* _Text segment_
'''
Reading with... Valerie Nieman

photo: A.L. Sirois

Valerie Nieman spent weeks solo hiking in Scotland to research Upon the Corner of the Moon (Regal House Publishing, March 11, 2025), the story of the young Macbeths. The follow-up, The Last Highland King, in which these rulers unite Scotland in the 11th century, will be published in 2027. Nieman is the author of six other novels, including the Sir Walter Raleigh Award-winning In the Lonely Backwater, a short fiction collection, and three poetry books. A graduate of West Virginia University and Queens University of Charlotte, Nieman was a journalist in West Virginia and a college professor in North Carolina. When not writing or walking or reading, she enjoys fly fishing.

Handsell readers your book in 25 words or less:

The Macbeths you've never known: destined to unite Scotland, they first had to survive as pawns in a dynastic struggle.

On your nightstand now:

H Is for Hawk by Helen Macdonald. Like her, I was a girl who drew hawks and horses, fell down a lot, and read omnivorously. When my mother passed and then my father, I found solace on hiking trails and midstream in trout waters. This book brought back the grief and the healing--and reacquainted me with T.H. White whose The Once and Future King entranced me long ago.
'''
* _To-do list_
**a)** Which lines of the records contain the word "Click"? Pull out each of those lines and copy it.
**b)** Can you carry on the Valerie Nieman interview from its last sentence?

* _Extracted data_
'''
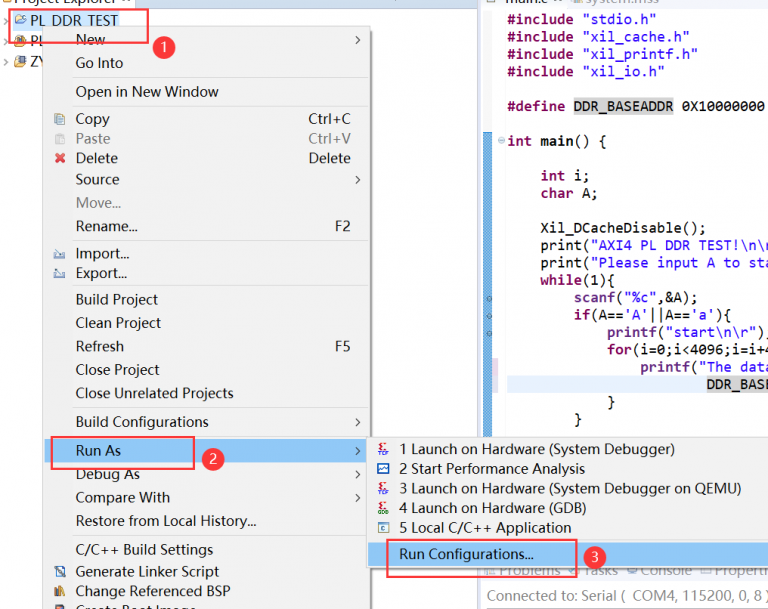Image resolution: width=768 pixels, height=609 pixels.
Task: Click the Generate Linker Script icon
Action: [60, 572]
'''
'''
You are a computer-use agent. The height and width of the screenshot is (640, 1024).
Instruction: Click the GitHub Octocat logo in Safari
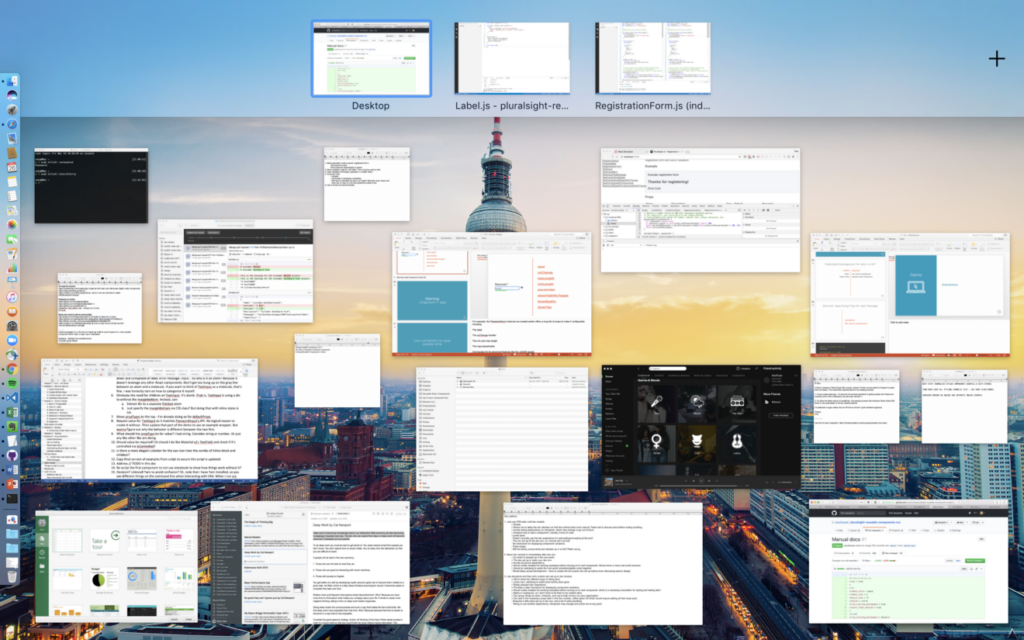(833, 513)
'''
* _Final answers_
**a)**
Task: Click the Generate Linker Script icon
Instruction: Click the GitHub Octocat logo in Safari

**b)**
The Birth of Tragedy by Friedrich Nietzsche, because I like something light at bedtime.

All Hallows' Eve by Charles Williams, whose work crosses many boundaries, plus you can't ignore an introduction by T.S. Eliot.

Whish: Poems by Jackie Craven.

Favorite book when you were a child:

Apart from everything about horses, I remember two: Alice's Adventures in Wonderland by Lewis Carroll, and a book of Jack London stories that I plucked off a display meant for older readers during a school book fair. Oh, and all those Little Golden Guides and then Peterson Field Guides--birds, butterflies, rocks, stars, trees, etc.

Your top five authors:

Whatever book I'm currently reading--no, really, I have such a hard time with this as I read all over the place, but just from the top of my head, Margaret Atwood, Hilary Mantel, Edgar Allan Poe, Fred Chappell, Robert Macfarlane.

Book you've faked reading:

I don't think I've ever faked reading a book. I dipped into Harry Potter and found it wasn't for me, but I have enough familiarity from the omnipresent media that I can be part of a discussion. I have, however, more than once implied that I have already read a book by a friend when it is still on my To Be Read stacks, otherwise known as the floor of my office. I cannot keep up!

Book you're an evangelist for:

Indigo Field by Marjorie Hudson, because it's a Southern book by a non-Southerner, and deals with issues of race and class and belonging while being magnificently readable.

Book you've bought for the cover:

Oh, I'm a sucker for a beautiful binding, especially those Victorian, Art Nouveau, and Glasgow Style wonders created for cloth-and-paperboard popular editions. Did you know that many of those gorgeous covers were created by women? Here's a link to an exhibit focusing on Margaret Armstrong's work. For a single book, a fairly recent book, I think Get in Trouble by Kelly Link really drew me in.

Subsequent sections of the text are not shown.